My situation isn't all that different from yours Kurt but did a few more things wrong and lasted longer.

About 1.5 years ago my wife and I moved to a new state for work and left behind all of our family and friends. We were excited for the move but after getting here she thrived and I got depressed and lonely. That lead me to seek friendship outside of the normal ways, I went online to an adult chatroom and spent money there to chat with a woman over seas. I was always open about my marriage there but ultimately shouldn't have been there spending money and should have instead been speaking with my wife about my problems.

About 2 months ago my wife confronted me when she was looking at our budget thinking we should have more money in savings. I lied to her and told her something misleading and two weeks later she moved out when I was away at work. I had no idea she was so upset as to move out. I did know that we'd need to work in things. It has been 2 months now and the contact has gotten less and less. She at first accepted my calls from time to time and I've learned to apologize to her but in recent weeks she's pulled away even more, removing most any connection we have with each other.

I have a very hard time not calling her or texting her so I commend you for being able to control yourself. I can't say whether yours is cooling off or is gone for good. Mine has told me she does not plan to be back but I have nothing to lose to act as if it can be worked on. So my recommendation is to love her to death, make contact as you have, from time to time, showing the changes you made and perspective you have. Tell her you love her and stay positive in your voice. That's what I'm doing and if in the end she still doesn't respond to me at least I know in my heart that I made the effort to love her until the end.


----------



## michzz (Jun 6, 2008)

Could be she was wanting an exit but didn't want to be the bad guy. You doing what yo did gave her a way out where she can blame you.

If I were you I would not rely on her intentions regarding your ability to see your children.

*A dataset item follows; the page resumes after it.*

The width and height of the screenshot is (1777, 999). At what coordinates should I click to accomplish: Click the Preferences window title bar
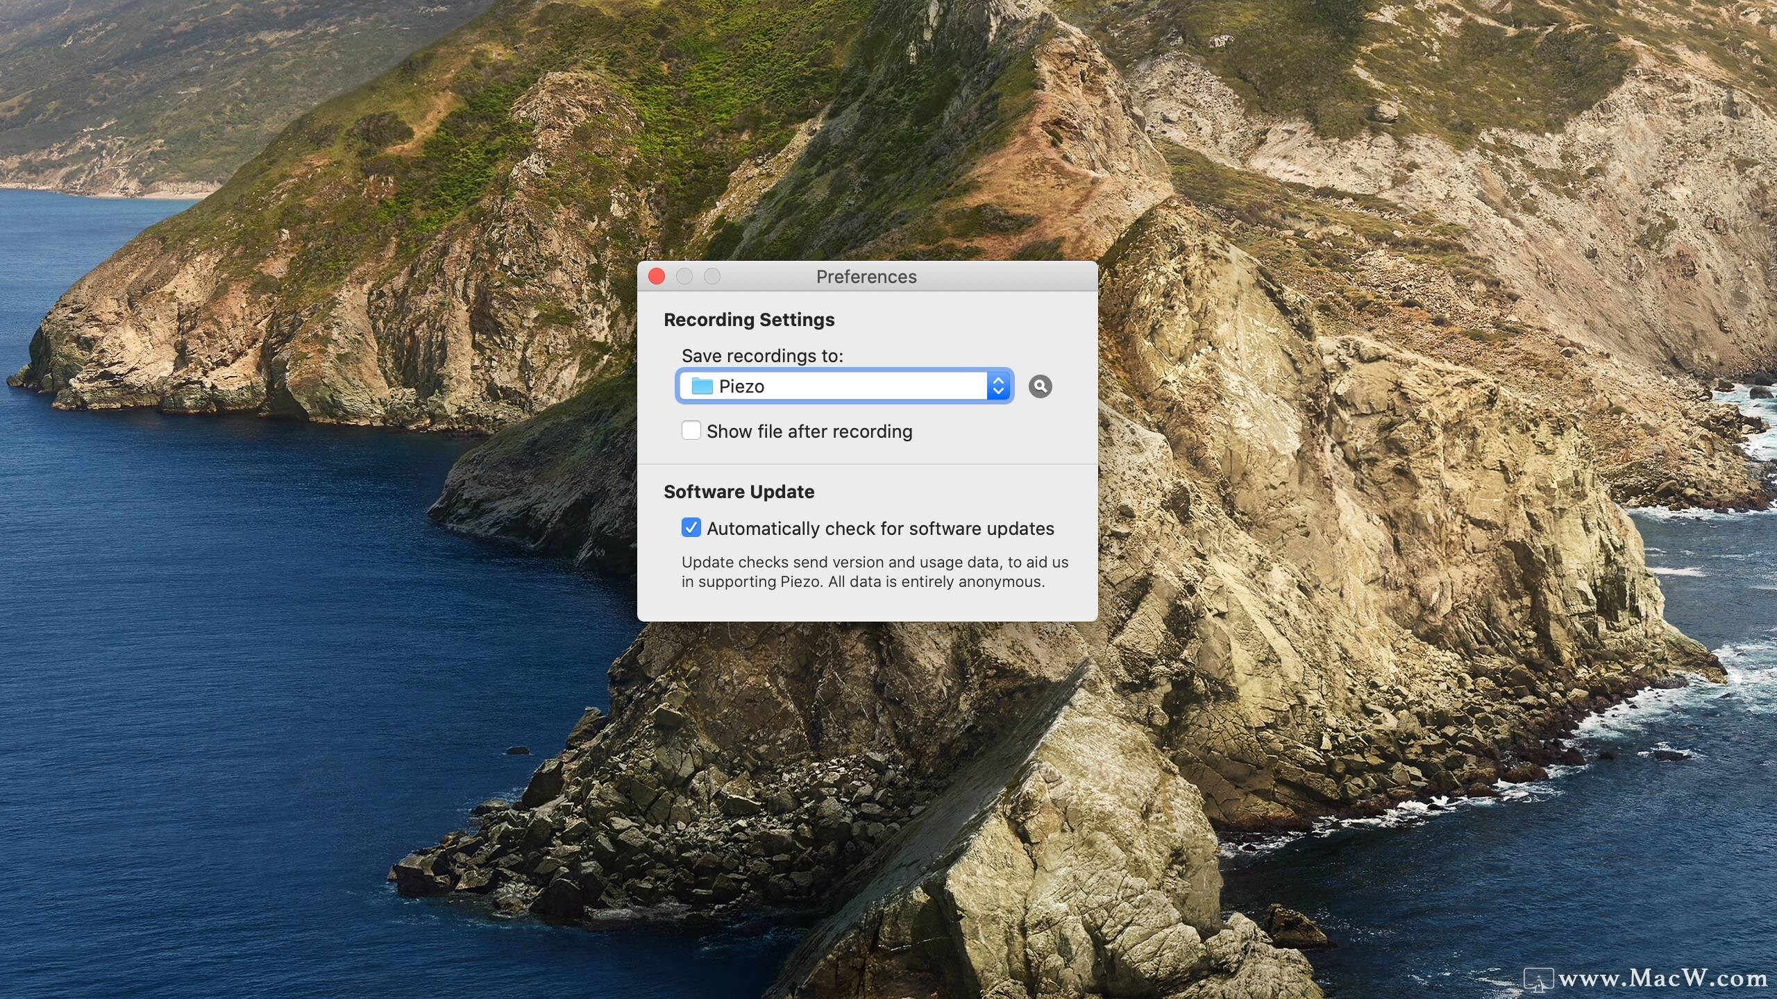click(x=866, y=277)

As for seeing her, that is another story.

Seek legal counsel. There is more here than she is letting you know. Not suggesting she is doing something like dating, but she is one pissed off wife. 

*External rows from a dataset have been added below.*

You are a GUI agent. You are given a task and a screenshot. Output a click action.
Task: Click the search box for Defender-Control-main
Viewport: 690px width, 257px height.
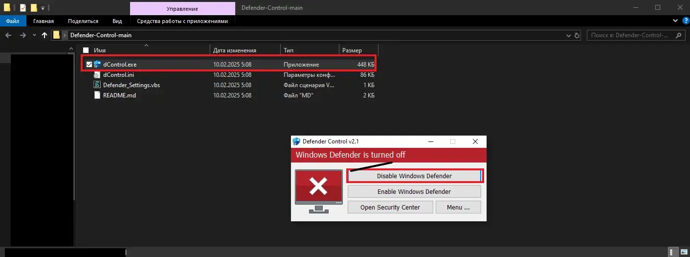[628, 35]
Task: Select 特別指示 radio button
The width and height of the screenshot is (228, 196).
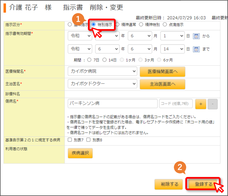Action: click(93, 24)
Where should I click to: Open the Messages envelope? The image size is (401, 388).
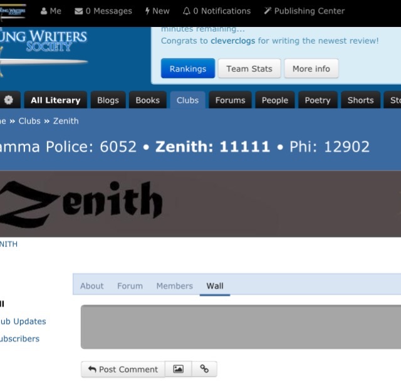pos(103,11)

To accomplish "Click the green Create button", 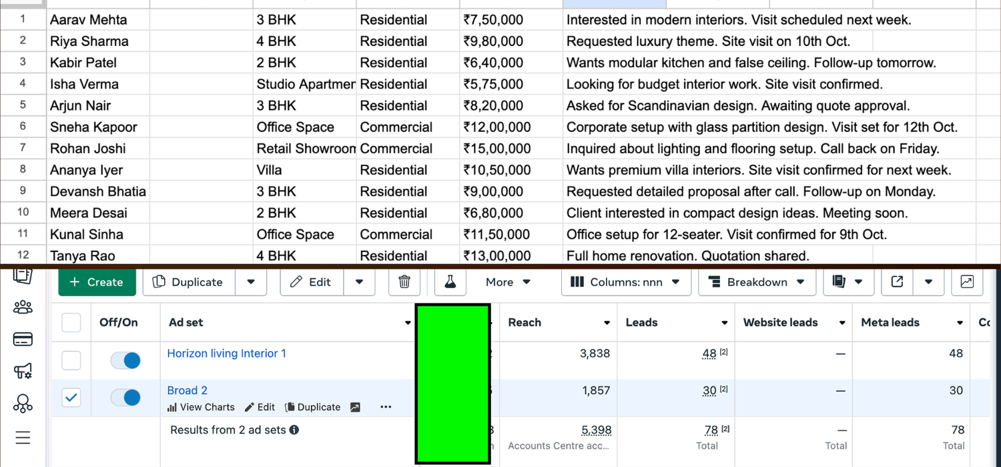I will tap(97, 282).
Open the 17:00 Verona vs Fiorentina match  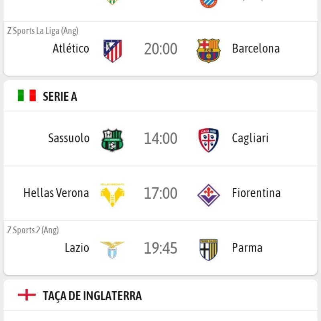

Insist on seeing your kids. If she refuses to let you, remind her that they are your children too. She does not have the right to limit your contact.


----------



## cb45 (Oct 2, 2009)

u either left out something or your W was looking for
any excuse to leave ya, based on......her affair(s), not enough
$$$$ ?, your pot-belly?, your previous A ?, schizo female behavior/thinking?, 
whatever.

also take lawyer advice. something may be brewing bad 4
u, 'cuz shes got too many folks hanging up on u.

keep us posted-------cb45


----------